ABOUT THIS EXERCISE
Search the entries below for "You are a GUI". Give that line and all the lines after it again, exactly, through the last, without pictures.

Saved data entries
----
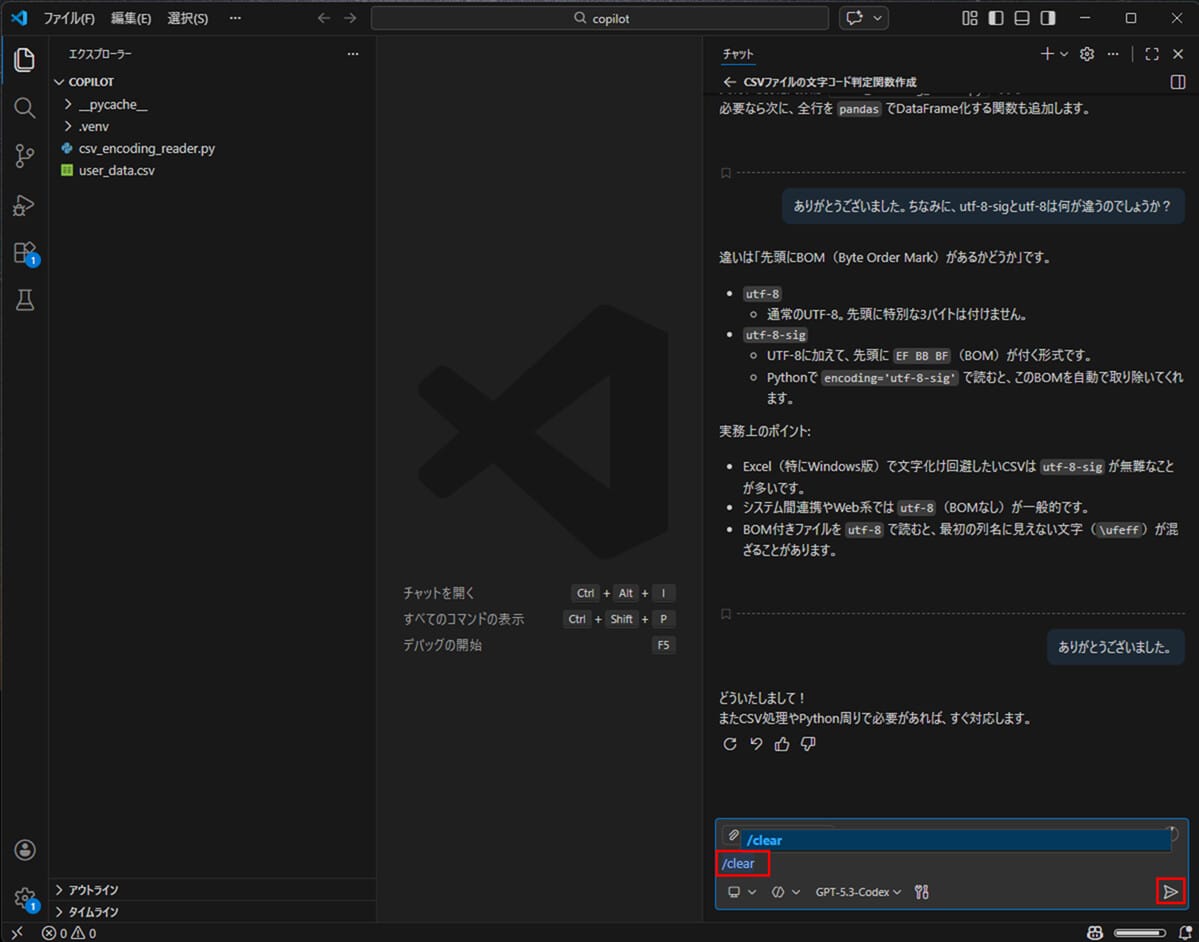Viewport: 1199px width, 942px height.
Task: Toggle the bottom panel visibility
Action: 1021,17
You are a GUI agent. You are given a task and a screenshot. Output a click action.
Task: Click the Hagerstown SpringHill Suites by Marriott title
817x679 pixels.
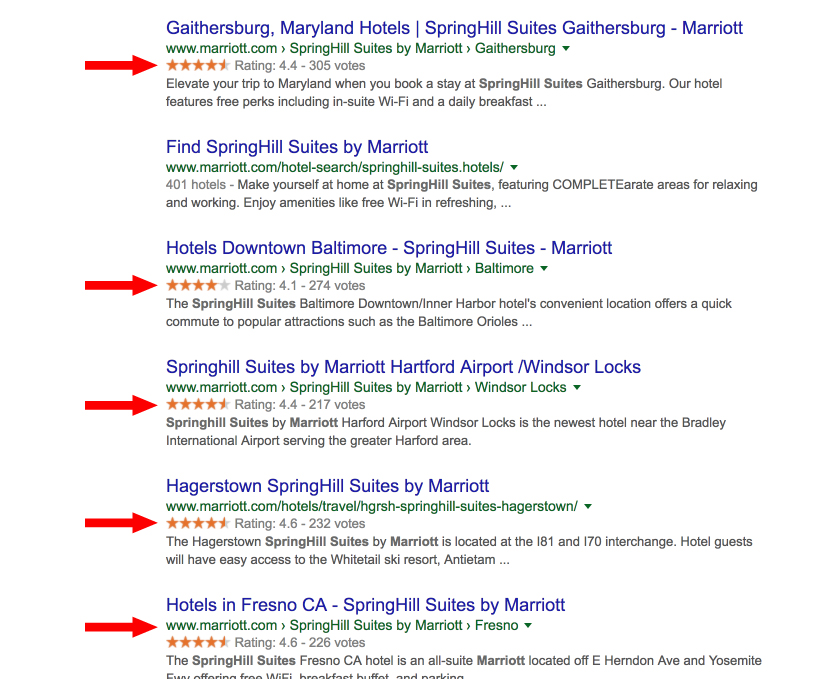pyautogui.click(x=327, y=486)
----
ANSWER FOR THIS EXERCISE
You are a GUI agent. You are given a task and a screenshot. Output a click action.
Task: Click the Hagerstown SpringHill Suites by Marriott title
817x679 pixels.
pyautogui.click(x=327, y=486)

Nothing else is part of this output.